MBDB shows greatly reduced capacity to increase oxytocin levels in rodents compared to MMAI and 4-methylthioamphetamine (4-MTA), for reasons that are unclear.

MBDB is a serotonergic neurotoxin similarly to MDMA. However, MBDB appears to have reduced serotonergic neurotoxicity compared to MDMA at behaviorally equivalent doses. In addition, unlike MDMA, MBDB does not produce dopaminergic neurotoxicity in mice.

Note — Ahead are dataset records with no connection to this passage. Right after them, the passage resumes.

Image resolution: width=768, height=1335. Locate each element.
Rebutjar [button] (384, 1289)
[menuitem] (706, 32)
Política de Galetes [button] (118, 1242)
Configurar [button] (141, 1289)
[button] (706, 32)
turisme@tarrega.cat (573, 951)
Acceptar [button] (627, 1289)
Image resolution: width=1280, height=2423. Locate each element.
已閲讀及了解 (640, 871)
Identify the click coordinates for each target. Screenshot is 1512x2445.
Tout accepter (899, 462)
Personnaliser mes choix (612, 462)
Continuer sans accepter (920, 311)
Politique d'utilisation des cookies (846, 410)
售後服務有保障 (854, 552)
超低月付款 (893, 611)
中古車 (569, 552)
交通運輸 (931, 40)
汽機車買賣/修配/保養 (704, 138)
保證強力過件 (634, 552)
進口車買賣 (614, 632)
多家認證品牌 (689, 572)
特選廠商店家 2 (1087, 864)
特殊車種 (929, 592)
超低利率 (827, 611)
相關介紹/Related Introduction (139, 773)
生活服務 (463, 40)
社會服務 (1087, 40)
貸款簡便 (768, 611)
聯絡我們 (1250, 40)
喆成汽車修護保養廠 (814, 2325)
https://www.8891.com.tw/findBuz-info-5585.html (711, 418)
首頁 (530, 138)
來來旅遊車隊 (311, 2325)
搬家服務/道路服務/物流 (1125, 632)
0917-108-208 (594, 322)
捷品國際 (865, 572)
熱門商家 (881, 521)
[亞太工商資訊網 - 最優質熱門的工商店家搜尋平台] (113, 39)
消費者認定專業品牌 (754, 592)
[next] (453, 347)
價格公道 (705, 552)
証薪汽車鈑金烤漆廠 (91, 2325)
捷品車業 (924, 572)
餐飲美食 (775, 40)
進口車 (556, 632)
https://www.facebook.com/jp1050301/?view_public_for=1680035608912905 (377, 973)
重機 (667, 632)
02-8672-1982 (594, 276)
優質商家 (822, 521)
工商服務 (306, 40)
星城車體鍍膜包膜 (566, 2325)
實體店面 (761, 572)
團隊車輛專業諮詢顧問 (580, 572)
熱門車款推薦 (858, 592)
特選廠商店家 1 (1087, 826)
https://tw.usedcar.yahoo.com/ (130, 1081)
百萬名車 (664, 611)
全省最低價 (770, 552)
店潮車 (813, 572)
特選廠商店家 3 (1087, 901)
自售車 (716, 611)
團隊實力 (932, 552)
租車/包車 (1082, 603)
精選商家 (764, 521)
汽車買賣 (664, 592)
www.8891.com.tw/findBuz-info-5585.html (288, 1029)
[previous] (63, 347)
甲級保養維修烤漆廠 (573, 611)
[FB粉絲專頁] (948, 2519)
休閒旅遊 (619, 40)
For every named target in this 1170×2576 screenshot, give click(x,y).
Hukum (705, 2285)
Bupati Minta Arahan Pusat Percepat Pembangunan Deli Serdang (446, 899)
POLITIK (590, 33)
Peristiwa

MBDB and its individual enantiomers, (S)-MBDB and (R)-MBDB, show similar behavioral effects in animals.

===Pharmacokinetics===
The metabolism of MBDB has been described in the scientific literature.

==Chemistry==
MBDB is a ring substituted amphetamine and an analogue of MDMA. Like MDMA, it has a methylenedioxy substitution at the 3 and 4 position on the aromatic ring; this is perhaps the most distinctive feature that structurally define analogues of MDMA, in addition to their unique effects, and as a class they are often referred to as "entactogens" to differentiate between typical stimulant amphetamines that (as a general rule) are not ring substituted. MBDB differs from MDMA by having an ethyl group instead of a methyl group attached to the alpha carbon. Modification at the alpha carbon is uncommon for substituted amphetamines.

===Synthesis===
The chemical synthesis of MBDB has been described.

===Analogues===
Analogues of MBDB (methyl-J) include BDB (J), EBDB (ethyl-J), BDP (K), MBDP (methyl-K), EBDP (ethyl-K), MPAP (PBDP; propyl-K), and UWA-101 (α-cyclopropyl-MDPEA), among others.

==History==
MBDB was first described in the scientific literature by a group that included David E. Nichols, Robert A. Oberlender, Peyton Jacob III, and Alexander Shulgin in 1986.

==Society and culture==
===Legal status===
====International====
Unlike MDMA, MBDB is not internationally scheduled under the United Nations Convention on Psychotropic Substances. The thirty-second meeting of the WHO Expert Committee on Drug Dependence (September 2000) evaluated MBDB and recommended against scheduling. From the WHO Expert Committee assessment of MBDB:
Although MBDB is both structurally and pharmacologically similar to MDMA, the limited available data indicate that its stimulant and euphoriant effects are less pronounced than those of MDMA. There have been no reports of adverse or toxic effects of MBDB in humans. Law enforcement data on illicit trafficking of MBDB in Europe suggest that its availability and abuse may now be declining after reaching a peak during the latter half of the 1990s. For these reasons, the Committee did not consider the abuse liability of MBDB would constitute a significant risk to public health, thereby warranting its placement under international control. Scheduling of MBDB was therefore not recommended.

====Australia====
MBDB is considered a Schedule 9 Prohibited substance in Australia under the Poisons Standard (October 2015). A Schedule 9 substance is a substance which may be abused or misused, the manufacture, possession, sale or use of which should be prohibited by law except when required for medical or scientific research, or for analytical, teaching or training purposes with approval of Commonwealth and/or State or Territory Health Authorities.

====Finland====
Scheduled in the "government decree on psychoactive substances banned from the consumer market".

====Russia====
MBDB is included into Schedule 1 of the Controlled Substances Act.

====Sweden====
Sveriges riksdags health ministry Statens folkhälsoinstitut classified MBDB as "health hazard" under the act Lagen om förbud mot vissa hälsofarliga varor (translated Act on the Prohibition of Certain Goods Dangerous to Health) as of Feb 25, 1999, in their regulation SFS 1999:58 listed as "2-metylamino-1-(3,4-metylendioxifenyl)-butan (MBDB)", making it illegal to sell or possess.

====United States====
MBDB is a Schedule I controlled substance in the United States as it is an isomer of MDEA.

==Research==
MBDB is being assessed by PharmAla Biotech for potential medical use as a pharmaceutical drug, for instance to treat autism.